Взвалив на себя ответственность за все искалеченные и оторванные пальцы на человеческих ногах, он принимал участие в маршах, пикетах, памфлетах, петициях, акциях протеста против войны во Вьетнаме, Афганистане, Никарагуа, Сальвадоре, Южной Африке. Будучи евреем, он начал обращать все большее и большее внимание на ситуацию на Ближнем Востоке, особенно после поездки в Иерусалим.
К тому времени, когда ему исполнилось шестьдесят, Спайк встретил Роланда Абу Хади и созрел для того, чтобы передать бразды своей обувной империи в руки сына (его жена, застеснявшись болезненной любви супруга к женским ножкам, бросила его меньше чем через год супружества, точнее, через десять месяцев – по месяцу за каждый пальчик, как говаривал сам Джошуа), а себя безраздельно посвятить делу мира на Ближнем Востоке.

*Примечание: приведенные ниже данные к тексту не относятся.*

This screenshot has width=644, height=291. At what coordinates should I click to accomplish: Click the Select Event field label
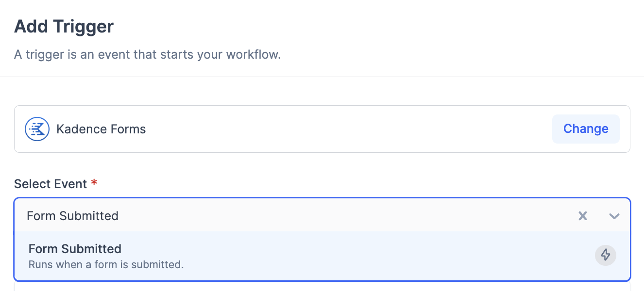[x=51, y=184]
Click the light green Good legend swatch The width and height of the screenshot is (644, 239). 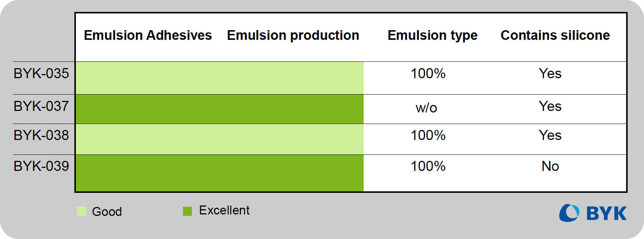81,211
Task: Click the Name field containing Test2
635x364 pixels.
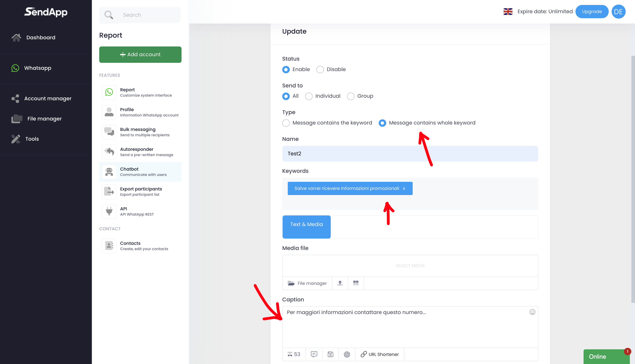Action: 410,154
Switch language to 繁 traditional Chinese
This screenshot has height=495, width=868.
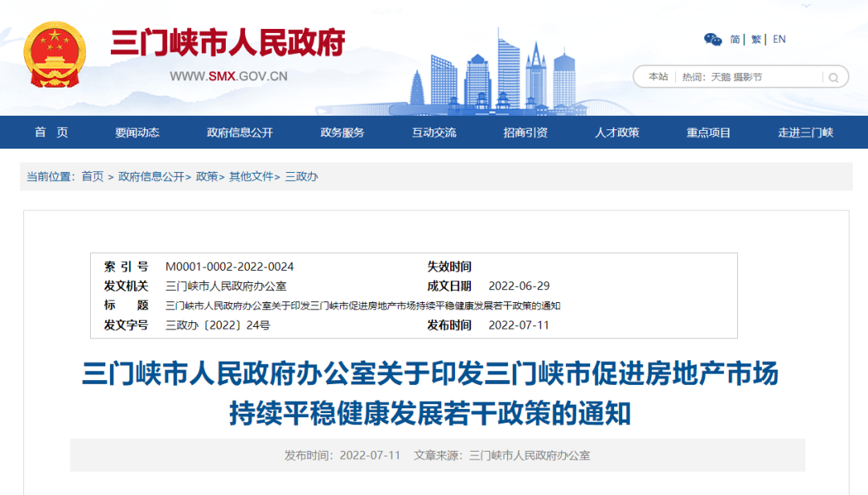click(755, 39)
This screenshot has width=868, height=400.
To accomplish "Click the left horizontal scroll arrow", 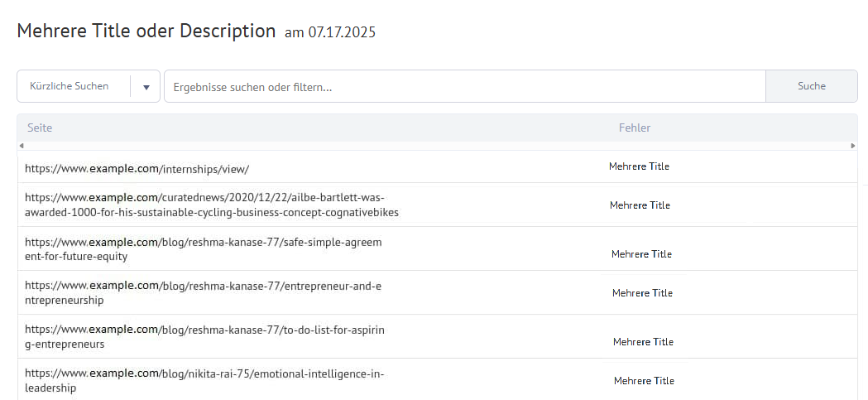I will coord(21,146).
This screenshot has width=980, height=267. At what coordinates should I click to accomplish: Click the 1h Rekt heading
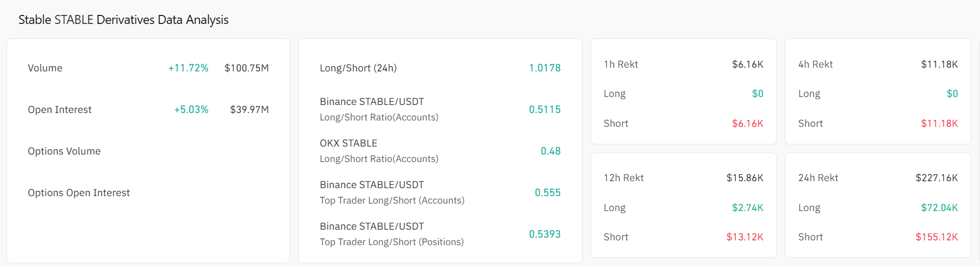[621, 64]
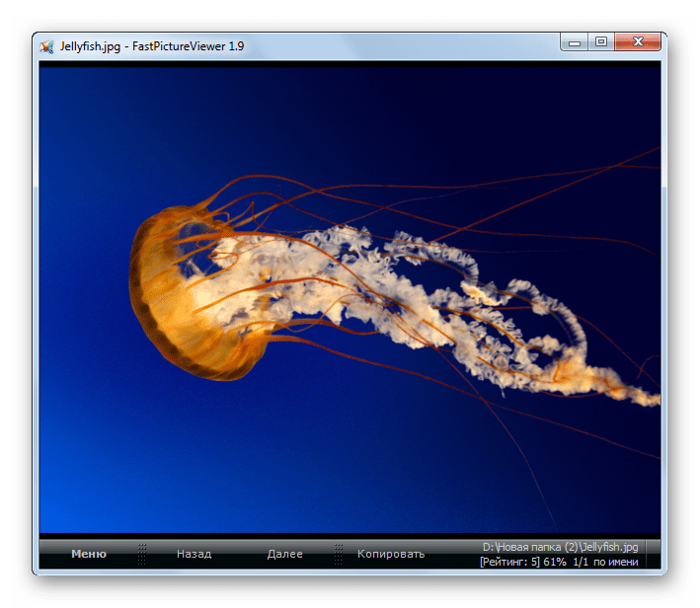This screenshot has width=700, height=608.
Task: Open the Меню button in bottom toolbar
Action: (x=89, y=554)

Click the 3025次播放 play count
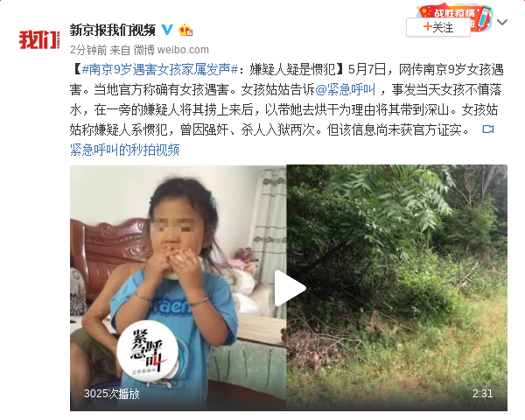click(x=111, y=394)
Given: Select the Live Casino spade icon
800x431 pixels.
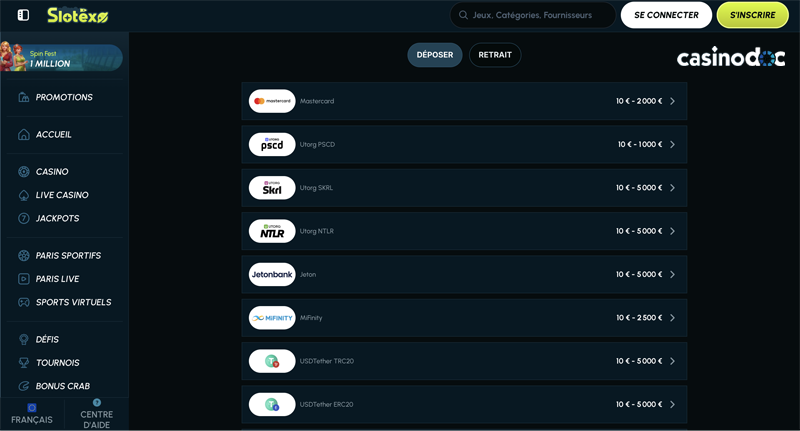Looking at the screenshot, I should [x=23, y=195].
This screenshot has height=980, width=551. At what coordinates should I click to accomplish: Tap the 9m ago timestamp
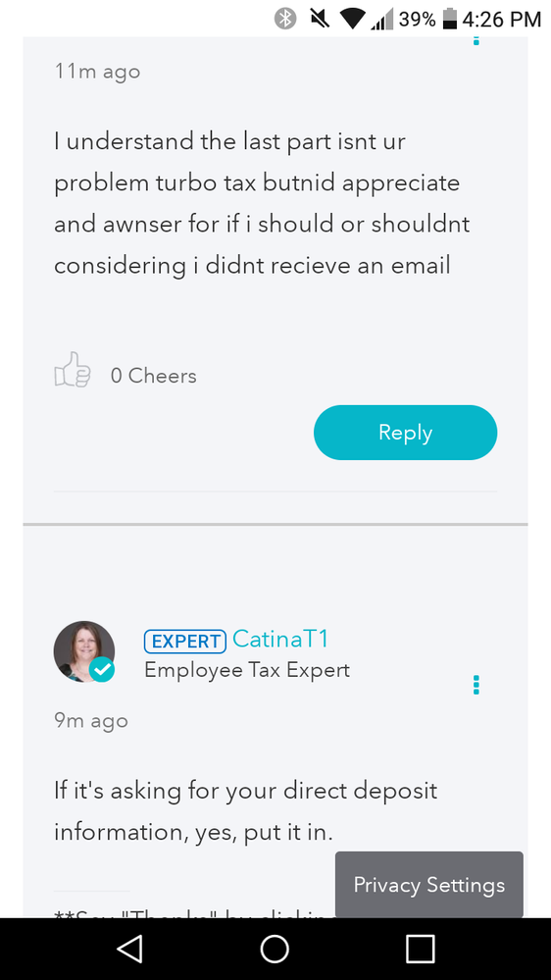click(91, 721)
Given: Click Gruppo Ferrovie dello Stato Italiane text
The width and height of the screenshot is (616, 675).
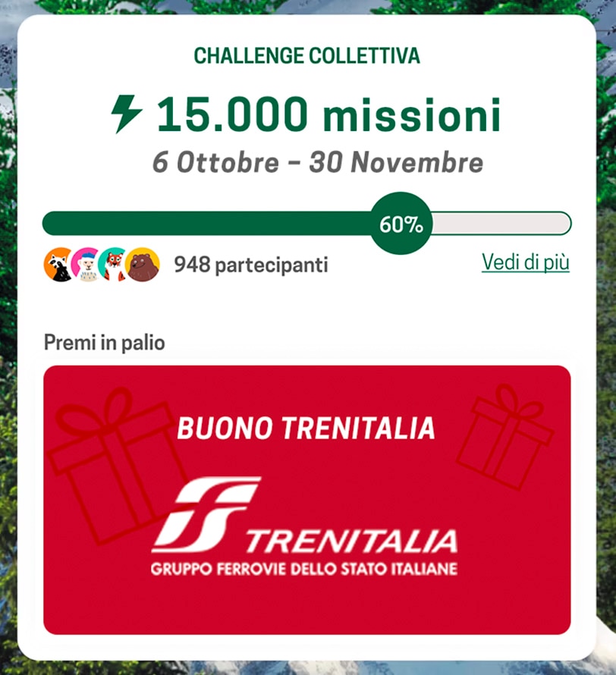Looking at the screenshot, I should coord(304,569).
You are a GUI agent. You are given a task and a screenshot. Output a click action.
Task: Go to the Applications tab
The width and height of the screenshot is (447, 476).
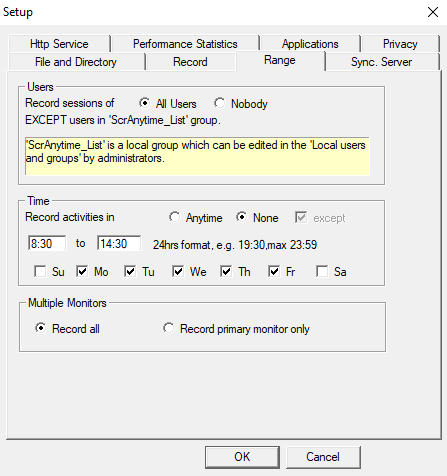310,44
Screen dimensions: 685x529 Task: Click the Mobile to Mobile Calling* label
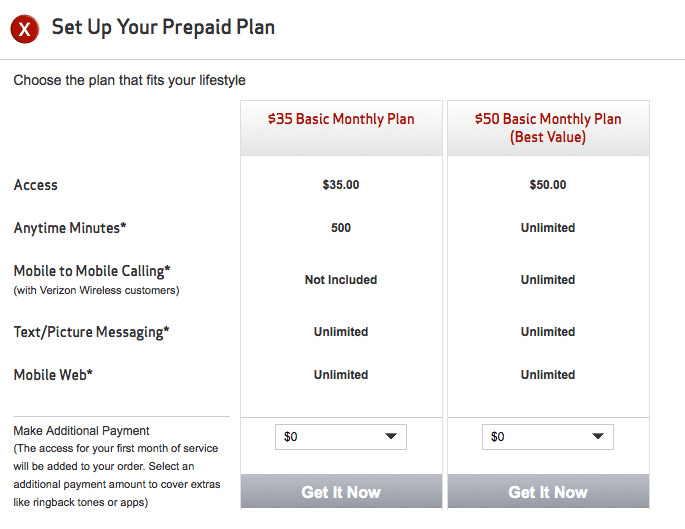92,271
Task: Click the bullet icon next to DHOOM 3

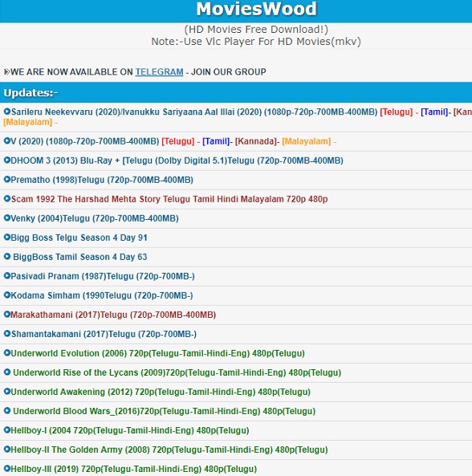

Он оставил свои обувные магазины, однако не изменил своим давним симпатиям. Будь то в теннисном клубе или кофейне, когда они с Абу только мечтали открыть свой собственный ресторанчик, за стойкой ли заведения, когда их мечта наконец-то воплотилась в реальность, стоя ли посреди тротуара, когда он со слезами на глазах смотрел, что сотворила зажигательная бомба с их детищем, как, впрочем, и в другие моменты, каких было немало, Джошуа ловил себя на том, что взгляд его скользит куда-то в сторону от того, чем он сейчас непосредственно занят, к обутым нижним конечностям ближайшей к нему представительницы женского пола (как правило, не имеющей ни малейшего отношения к происходящему) и машинально определяет дизайнера и производителя. Расправившись наконец с мирским своим делом, он начинал мысленно импровизировать – а если сюда ремешок, или бантик, или шнурочек, или кисточку, или пряжку, или пару кнопочек. Даже на расстоянии он – будь то гладкая кожа или пупырчатая, телячья, крокодиловая или просто виниловый кожзам – нежно поглаживал товар, а потом, словно переходя к следующему этапу ласк, скользил влюбленным взглядом по очертаниям сего сосуда любви – по мягким, восхитительным припухлостям, гладкой животной мускулатуре, соблазнительному изгибу подъема, головокружительному склону от пятки к мыску; по четко очерченным контурам тончайшей ритмической мембраны, что отделяет внешнее общее от внутреннего частного, иными словами, бесконечность движения от относительного покоя тела в пространстве, что оберегает своим защитным панцирем нежную и потную ножку от битого стекла и собачьих какашек.
О, обувь, как любил тебя Спайк Коэн! Давайте перечислим как.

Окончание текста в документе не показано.